そして、近場にあった水屋にふらっと立ち寄って、三本ほど飲み物を購入し、ラウとミーアに一本ずつ寄越してから、
「物欲しそうな顔だな。急いでるんじゃなかったのか?」
小馬鹿にするように笑って、もう一本を購入し、それをこちらに投げ寄越してきた。
なかなかに嫌味の効いた、それでいて何ともリッセらしいイニシアチブの取り方だ。
実際、それを拒むでもなく受け取ってしまったレニは、複雑な表情で数秒ほど飲み物を見つめていて、まんまと彼女のペースに巻き込まれているのがよく判った。
(……毒は、なさそうだな)
葛藤の末に、レニは兜だけを解き飲み物に手を付ける。
おかげで、先程から続いていた喉の渇きが解消されて、少し気が楽になった。
あとはシャワーを浴びて、綺麗な服に着替えれば、傷の痛み以外の問題は片付いてくれそうだが……さすがにそこまで悠長に振る舞う気はないようだ。
「それなりの時間を置く必要がある事は判った。だが、それは貴様たちの準備が間に合う保証にはならないだろう。重要な項目は今すぐに証明してみせろ。でなければ、話は此処で終わりだ」
右手に魔力を込めながら、レニは強く口調で言う。
判りやすい脅し。この女がいかに暴力に頼って生きてきたのかが窺える。
「……そうね。じゃあ、儀式の成立に必要な奴等との話だけは、先に済ませてあげるわ。まあ、きっと上手く行くでしょう? なにせ大貴族さまだ。

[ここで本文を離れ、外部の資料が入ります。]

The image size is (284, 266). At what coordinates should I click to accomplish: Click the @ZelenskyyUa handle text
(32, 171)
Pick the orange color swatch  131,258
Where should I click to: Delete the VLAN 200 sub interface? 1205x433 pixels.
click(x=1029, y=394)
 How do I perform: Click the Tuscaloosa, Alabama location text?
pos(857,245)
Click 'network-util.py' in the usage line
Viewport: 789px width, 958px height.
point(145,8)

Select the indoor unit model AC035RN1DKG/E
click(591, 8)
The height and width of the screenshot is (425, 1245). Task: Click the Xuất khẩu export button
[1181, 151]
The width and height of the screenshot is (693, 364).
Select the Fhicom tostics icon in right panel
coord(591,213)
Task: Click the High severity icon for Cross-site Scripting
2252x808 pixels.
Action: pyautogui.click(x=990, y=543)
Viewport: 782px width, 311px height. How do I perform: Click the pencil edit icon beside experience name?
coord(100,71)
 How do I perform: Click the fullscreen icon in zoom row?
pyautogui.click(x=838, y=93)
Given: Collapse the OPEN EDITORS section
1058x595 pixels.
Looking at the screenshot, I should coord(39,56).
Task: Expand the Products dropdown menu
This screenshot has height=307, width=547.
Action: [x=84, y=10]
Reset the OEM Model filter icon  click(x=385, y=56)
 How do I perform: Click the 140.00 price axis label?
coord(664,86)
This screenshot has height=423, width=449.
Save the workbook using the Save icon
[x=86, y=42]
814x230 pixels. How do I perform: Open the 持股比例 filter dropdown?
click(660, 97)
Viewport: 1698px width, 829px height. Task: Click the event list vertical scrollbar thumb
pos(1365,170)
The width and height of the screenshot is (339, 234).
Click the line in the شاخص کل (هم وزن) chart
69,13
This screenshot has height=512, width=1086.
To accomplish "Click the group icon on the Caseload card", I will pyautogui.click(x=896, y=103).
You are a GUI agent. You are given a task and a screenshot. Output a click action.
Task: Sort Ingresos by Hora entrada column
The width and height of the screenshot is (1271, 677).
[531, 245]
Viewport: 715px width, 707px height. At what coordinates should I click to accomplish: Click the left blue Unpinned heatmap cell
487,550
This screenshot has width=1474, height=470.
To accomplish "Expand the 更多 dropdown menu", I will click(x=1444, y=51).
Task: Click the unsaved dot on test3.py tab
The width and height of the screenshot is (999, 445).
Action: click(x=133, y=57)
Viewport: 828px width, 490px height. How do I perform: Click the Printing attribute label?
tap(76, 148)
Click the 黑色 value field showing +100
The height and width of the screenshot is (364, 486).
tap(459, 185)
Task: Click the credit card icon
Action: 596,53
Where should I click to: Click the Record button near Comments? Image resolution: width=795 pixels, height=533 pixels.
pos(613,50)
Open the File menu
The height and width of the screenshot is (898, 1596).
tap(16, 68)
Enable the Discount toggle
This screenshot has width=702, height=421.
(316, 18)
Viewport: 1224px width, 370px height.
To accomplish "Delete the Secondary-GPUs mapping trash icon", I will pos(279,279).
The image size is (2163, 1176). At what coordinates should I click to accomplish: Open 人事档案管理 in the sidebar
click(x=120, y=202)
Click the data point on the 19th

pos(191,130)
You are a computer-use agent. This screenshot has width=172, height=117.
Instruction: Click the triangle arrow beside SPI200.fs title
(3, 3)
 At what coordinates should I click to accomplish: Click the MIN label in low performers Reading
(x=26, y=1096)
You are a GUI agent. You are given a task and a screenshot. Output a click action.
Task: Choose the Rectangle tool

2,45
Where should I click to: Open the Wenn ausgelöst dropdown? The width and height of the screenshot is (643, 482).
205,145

生まれた時から傍にいた側近が殺されたくらいで、拗れるなんて事もないだろうしな」
貴族に対するこれ以上ない嫌悪を冷めた笑顔で表現しながら、リッセはイル・レコンノルンの邸宅に向かって舵を切る事にしたようだ。
先程、取り返しのつかない殺し合いをした相手。
少しだけ、そこで犠牲になった、鎧を纏った顔も知らない男性の事を考える。
彼を殺したのはレニだ。俺じゃないし、あの時俺に出来る事はなかったと思う。でも、それでも奪われた者にとっては同じ事だろうし、罪悪感というものも、こうして望んでもいないのに滲んでくる。影を操るあの女性の眼差しを想像するだけで、憂鬱になる。
まったくもって性質の悪い連帯責任だ。あげく、それを僅かでも紛らわせてくれたかもしれない溜息すら今は自由に出来ないのだから、本当に嫌気が差す。
この思考や感情が、少しでもレニという腫瘍にも伝播してくれていればいいんだけど、こちらに対する反応というか思考が聞こえてこないあたり、まだ一方通行なんだろう。……まあ、伝わるようになったらなったでデメリットの方が多そうだから、この昏い願望は今この瞬間だけのものにしておくのが正解だ。もしこれが引き金になって現実に反映されてしまったら、それこそたまったものじゃない。
そんな神経質さを杞憂と言えないくらい、今この身体の状態は不安定でもあるのだ。
だからこそ、なんとか前向きに、少しでも未来が良くなる可能性をもった建設的な思考をしたいところだけど……うん、やっぱり一番大きな突破口は、ミーアの魔法によって傷が癒されて、この身体が感じていた危機的状況からある程度脱した今でも、変わらず干渉が出来そうな左腕の存在だろうか。
此処だけ、レニの支配から大きく外れている気がする。
その原因は一体なんなのか……?
最初はそうじゃなかった。ラウがダメージを与えて彼女の支配が揺らいだ時も、そこまで自由が効きそうな状態ではなかった。
つまり、劇的な変化があったのは、レニと夢で対峙した後という事になる。
絞め殺されかけた苦しみだけが強く残っている記憶だが……そういえば、抵抗している時、俺は無いはずの左手も使っていた気がする。
対して、レニは右手一本だった。
あの明晰夢の世界でも、彼女の左腕は存在していなかったのだ。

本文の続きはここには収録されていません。